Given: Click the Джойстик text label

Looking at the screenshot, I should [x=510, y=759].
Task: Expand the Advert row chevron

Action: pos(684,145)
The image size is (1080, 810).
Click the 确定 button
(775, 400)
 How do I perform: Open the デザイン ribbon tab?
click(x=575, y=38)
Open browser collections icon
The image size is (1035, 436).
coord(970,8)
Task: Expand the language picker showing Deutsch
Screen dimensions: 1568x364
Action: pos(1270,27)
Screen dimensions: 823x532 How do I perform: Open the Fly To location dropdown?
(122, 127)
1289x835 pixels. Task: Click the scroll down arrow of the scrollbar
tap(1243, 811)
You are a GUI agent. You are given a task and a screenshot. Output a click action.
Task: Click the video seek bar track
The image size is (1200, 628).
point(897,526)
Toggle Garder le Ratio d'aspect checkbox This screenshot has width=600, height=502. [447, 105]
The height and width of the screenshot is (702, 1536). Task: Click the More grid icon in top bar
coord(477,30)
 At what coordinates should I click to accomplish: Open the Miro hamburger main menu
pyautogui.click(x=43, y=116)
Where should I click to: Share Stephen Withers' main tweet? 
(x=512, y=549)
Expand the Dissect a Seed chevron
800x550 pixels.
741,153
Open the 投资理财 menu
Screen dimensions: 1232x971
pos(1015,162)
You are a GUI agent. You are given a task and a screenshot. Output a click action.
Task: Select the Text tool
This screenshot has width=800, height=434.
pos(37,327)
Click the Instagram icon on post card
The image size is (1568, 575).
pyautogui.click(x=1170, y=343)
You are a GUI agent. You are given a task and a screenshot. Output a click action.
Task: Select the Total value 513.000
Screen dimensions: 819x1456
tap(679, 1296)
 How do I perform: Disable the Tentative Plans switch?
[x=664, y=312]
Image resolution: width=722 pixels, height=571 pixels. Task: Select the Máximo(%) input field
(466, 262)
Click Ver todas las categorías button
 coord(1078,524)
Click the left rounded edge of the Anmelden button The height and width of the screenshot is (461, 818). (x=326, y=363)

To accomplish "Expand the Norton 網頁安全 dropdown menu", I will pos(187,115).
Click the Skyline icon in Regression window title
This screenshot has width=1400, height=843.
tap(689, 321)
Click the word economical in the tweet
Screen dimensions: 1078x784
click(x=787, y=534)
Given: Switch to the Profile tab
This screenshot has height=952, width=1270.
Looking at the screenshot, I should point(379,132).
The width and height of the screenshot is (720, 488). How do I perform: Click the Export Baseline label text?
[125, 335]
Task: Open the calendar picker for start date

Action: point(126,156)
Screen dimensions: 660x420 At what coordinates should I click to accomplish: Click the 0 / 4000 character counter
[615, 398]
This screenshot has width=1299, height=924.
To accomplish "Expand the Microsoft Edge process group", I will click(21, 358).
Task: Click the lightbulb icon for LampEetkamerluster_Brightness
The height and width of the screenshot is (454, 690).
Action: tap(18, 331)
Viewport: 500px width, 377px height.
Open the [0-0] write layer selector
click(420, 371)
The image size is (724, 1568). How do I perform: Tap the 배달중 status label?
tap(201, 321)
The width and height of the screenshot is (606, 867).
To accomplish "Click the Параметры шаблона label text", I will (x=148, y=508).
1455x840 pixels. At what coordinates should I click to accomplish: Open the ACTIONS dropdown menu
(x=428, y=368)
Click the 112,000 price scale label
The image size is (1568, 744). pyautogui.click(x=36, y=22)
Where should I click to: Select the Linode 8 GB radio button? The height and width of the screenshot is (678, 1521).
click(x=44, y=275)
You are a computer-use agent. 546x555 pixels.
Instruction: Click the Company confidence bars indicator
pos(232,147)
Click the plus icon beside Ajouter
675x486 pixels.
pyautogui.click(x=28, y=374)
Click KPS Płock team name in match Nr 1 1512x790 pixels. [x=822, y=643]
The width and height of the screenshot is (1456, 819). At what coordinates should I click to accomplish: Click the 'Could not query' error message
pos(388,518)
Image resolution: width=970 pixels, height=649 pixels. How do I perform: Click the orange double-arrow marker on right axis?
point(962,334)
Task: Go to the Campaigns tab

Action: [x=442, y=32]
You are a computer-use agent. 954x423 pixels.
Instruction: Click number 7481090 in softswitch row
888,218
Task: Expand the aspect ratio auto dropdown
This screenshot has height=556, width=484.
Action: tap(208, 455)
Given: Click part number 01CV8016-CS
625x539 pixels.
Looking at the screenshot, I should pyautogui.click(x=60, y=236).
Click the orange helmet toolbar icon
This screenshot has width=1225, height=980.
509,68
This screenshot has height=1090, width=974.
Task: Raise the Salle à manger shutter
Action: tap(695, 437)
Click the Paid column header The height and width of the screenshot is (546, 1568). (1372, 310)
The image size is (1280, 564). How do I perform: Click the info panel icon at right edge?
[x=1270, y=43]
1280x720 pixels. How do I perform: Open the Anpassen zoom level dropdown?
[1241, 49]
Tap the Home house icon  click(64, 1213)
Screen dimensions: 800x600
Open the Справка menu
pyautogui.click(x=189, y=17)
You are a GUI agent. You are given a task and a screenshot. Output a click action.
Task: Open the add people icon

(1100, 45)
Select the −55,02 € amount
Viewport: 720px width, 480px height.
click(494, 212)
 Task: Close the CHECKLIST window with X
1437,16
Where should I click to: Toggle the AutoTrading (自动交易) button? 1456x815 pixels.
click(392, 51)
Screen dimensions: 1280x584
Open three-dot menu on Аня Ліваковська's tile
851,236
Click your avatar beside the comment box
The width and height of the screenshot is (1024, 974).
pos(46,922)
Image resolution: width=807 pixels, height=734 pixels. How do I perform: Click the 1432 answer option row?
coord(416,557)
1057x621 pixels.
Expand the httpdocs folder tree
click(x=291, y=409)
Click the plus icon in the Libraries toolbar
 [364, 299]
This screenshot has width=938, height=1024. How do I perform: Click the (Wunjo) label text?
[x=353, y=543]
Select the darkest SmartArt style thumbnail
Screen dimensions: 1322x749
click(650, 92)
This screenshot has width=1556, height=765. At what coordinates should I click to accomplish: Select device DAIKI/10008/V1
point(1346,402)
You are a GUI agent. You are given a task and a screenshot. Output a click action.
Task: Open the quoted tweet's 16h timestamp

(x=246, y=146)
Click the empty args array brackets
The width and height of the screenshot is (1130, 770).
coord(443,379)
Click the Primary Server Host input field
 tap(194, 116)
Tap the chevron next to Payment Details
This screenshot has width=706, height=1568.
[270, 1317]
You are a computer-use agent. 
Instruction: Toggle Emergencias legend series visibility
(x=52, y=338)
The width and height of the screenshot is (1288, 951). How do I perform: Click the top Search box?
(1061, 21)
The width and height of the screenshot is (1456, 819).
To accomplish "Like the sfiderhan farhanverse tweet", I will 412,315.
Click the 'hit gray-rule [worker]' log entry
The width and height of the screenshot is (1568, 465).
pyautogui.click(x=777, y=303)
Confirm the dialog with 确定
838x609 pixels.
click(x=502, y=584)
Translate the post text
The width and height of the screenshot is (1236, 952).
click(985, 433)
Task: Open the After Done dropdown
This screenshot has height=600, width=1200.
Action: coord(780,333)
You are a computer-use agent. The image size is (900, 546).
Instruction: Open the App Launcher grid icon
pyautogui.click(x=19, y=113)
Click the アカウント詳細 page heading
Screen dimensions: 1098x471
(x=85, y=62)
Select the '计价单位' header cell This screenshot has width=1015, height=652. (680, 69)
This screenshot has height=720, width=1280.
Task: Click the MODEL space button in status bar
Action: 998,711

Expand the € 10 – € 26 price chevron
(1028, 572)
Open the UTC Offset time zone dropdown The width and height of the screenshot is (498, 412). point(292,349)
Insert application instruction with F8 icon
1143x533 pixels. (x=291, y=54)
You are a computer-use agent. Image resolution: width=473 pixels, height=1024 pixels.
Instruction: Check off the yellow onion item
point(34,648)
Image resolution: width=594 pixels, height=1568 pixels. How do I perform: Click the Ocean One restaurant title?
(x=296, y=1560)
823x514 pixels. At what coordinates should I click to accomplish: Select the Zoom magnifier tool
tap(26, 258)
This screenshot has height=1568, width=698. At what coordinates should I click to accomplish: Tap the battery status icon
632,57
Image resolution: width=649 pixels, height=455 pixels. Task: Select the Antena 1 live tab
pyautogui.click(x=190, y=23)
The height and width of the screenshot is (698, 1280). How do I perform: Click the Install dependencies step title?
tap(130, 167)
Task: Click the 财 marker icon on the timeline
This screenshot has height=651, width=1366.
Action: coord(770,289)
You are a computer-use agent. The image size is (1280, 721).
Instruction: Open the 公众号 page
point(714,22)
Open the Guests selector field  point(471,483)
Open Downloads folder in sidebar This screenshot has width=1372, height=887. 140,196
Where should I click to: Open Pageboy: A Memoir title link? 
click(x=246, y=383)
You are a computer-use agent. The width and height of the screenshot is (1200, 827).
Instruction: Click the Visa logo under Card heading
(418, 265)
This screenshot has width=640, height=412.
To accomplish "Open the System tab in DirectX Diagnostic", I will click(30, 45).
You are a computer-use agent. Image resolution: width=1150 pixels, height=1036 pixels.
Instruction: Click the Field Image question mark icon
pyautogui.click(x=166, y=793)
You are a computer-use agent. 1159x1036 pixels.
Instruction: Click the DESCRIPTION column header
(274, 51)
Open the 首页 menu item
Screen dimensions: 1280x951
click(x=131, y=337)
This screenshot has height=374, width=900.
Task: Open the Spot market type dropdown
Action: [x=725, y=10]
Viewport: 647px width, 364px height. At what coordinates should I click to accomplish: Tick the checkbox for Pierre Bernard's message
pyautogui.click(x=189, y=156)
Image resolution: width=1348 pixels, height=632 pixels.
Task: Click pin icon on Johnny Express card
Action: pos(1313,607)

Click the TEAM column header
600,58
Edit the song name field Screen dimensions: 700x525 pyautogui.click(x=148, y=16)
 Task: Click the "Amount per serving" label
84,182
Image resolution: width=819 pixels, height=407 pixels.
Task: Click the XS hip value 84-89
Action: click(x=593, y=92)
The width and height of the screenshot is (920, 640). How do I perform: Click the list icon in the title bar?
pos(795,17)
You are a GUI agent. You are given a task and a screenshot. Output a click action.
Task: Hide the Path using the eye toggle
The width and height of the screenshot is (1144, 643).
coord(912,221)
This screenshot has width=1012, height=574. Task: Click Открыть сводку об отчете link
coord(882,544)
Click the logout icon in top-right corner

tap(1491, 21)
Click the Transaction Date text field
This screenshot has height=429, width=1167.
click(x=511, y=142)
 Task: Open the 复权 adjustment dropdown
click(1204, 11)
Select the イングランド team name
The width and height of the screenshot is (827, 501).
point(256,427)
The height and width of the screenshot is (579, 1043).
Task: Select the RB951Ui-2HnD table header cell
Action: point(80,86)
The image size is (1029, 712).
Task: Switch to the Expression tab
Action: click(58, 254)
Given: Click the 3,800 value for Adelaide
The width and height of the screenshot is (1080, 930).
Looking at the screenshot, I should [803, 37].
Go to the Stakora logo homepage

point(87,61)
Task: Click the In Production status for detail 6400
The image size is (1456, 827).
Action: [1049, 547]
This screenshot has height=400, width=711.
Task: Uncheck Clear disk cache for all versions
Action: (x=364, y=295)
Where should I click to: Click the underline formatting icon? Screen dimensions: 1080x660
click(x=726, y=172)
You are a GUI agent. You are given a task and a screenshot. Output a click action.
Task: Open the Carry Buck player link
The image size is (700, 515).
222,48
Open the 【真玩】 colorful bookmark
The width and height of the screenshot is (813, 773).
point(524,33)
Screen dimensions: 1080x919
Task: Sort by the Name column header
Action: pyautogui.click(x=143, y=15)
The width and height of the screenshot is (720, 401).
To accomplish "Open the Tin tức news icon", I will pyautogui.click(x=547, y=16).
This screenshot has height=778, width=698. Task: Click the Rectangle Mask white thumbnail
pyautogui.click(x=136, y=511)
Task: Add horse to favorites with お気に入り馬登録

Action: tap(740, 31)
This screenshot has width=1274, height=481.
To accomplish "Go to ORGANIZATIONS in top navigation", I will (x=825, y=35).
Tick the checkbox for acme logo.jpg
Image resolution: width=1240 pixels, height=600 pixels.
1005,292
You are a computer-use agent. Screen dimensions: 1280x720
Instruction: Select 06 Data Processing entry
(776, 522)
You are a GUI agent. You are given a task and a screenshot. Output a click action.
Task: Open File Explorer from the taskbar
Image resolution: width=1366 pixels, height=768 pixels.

**ASSIGNMENT:**
Going back over the entries above, copy word for word every line from the one that has "This screenshot has height=1568, width=698." on through the one that has "Open Downloads folder".

**SOLUTION TO THIS TASK:**
This screenshot has height=1568, width=698. At what coordinates should I click to accomplish: Tap the battery status icon
632,57
Image resolution: width=649 pixels, height=455 pixels. Task: Select the Antena 1 live tab
pyautogui.click(x=190, y=23)
The height and width of the screenshot is (698, 1280). How do I perform: Click the Install dependencies step title?
tap(130, 167)
Task: Click the 财 marker icon on the timeline
This screenshot has height=651, width=1366.
Action: coord(770,289)
You are a computer-use agent. The image size is (1280, 721).
Instruction: Open the 公众号 page
point(714,22)
Open the Guests selector field  point(471,483)
Open Downloads folder in sidebar This screenshot has width=1372, height=887. 140,196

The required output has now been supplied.